Another illuminating aspect of the book is Brekus’s contention that evangelicalism took on certain aspects of Enlightenment epistemology, particularly the drive for certainty and experiential evidence. While the desire for signs of God’s work is as old as Christianity itself, evangelicals’ heightened pursuit of evidence in the eighteenth century reflected a growing push for empirical proof. Thus, as Brekus notes, “by writing a memoir she had given her life a new religious meaning, and whenever she longed for tangible evidence of her salvation she would sit down to reread her story” (133). That “distinctly evangelical” story that found assurance to greater degrees than earlier Puritans was “the story of all those who belonged to the first generation of evangelicals in America” (133). In many ways, that desire for empirical proof of a work of God continues to mark evangelicals down to our own day.

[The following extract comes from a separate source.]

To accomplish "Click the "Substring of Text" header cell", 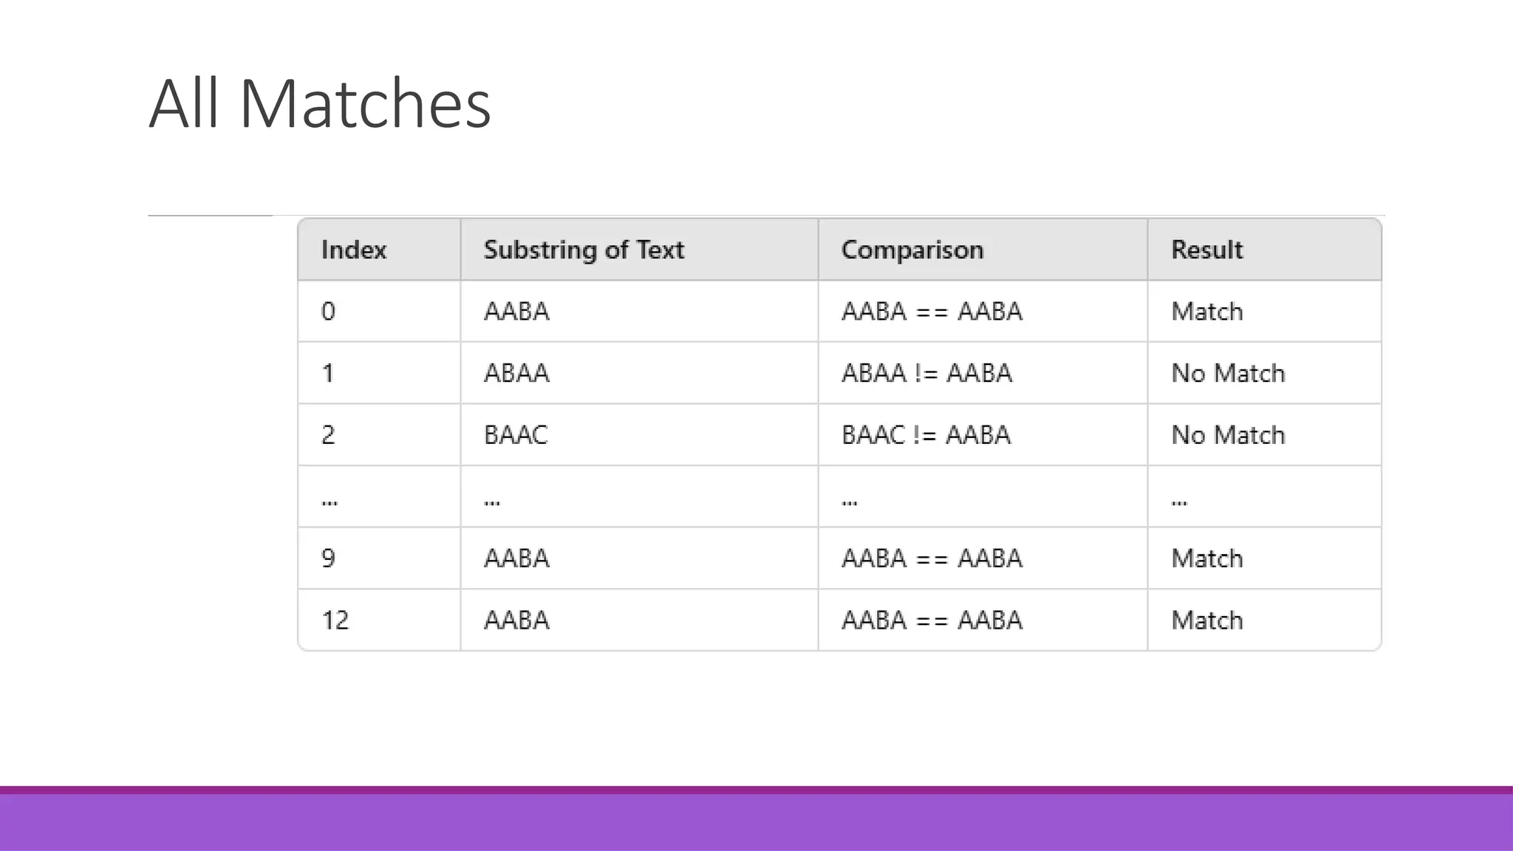I will coord(584,250).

With Brekus’s emphasis on setting Osborn in her world, one caution about contextualizing people should be noted. Readers could walk away thinking that any given individual’s view of the world can be fully explained by intellectual, social, cultural, and even religious movements. In other words, one may think that Sarah Osborn is completely and solely a product of her age. But for people like Osborn, elements outside of their milieu also influenced their development, in her case the Bible and the historic Christian faith. Overall, Brekus does a great job of presenting this tension between the historic and contemporary influences in her book, but the observation bears repeating to remind readers to hold onto that tension in their understanding of Osborn and others.
I was also struck by the way Brekus turned to modern psychology to explain Sarah’s emotions and analysis of her own experience. At times it seemed implied that in light of modern social science, Sarah’s spiritual explanations for her emotions in trials can be explained by psychology—that is, that Sarah got it wrong. Some readers may mistakenly take this implication in a direction that fails to do justice to Osborn in her world. That’s why Brekus still allowed Sarah to speak for herself. In fact, I think what Brekus really aimed to do in these cases was to show how different Sarah’s world is from ours. In that respect she succeeds exceedingly, and I think that is the best light in which to read these discussions.

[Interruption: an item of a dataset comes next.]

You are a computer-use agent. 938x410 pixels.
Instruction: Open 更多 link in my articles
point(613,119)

Brekus’s volume is a first-rate piece of scholarship, brimming with footnotes that connect Osborn and her writings to a vast body of literature on religion in eighteenth-century America. And the images Brekus includes in her monograph—of people from the time, Sarah Osborn’s memoir, maps—complement her discussion nicely. I highly recommend this book and believe the reader will find benefit from reading it alongside Thomas Kidd’s The Great Awakening (Yale University Press, 2007), another excellent volume on evangelicalism in colonial America.
Sarah’s is a riveting story, and Brekus’s presentation of it does full justice to the drama of her life. And she does more. She shows us what eighteenth-century evangelicalism looked like on the ground through the twists and turns of Sarah’s story. Whoever picks up Sarah Osborn’s World will find historical treasures.
*Full Disclosure: I received a complimentary copy of this book from the publisher in exchange for my honest review.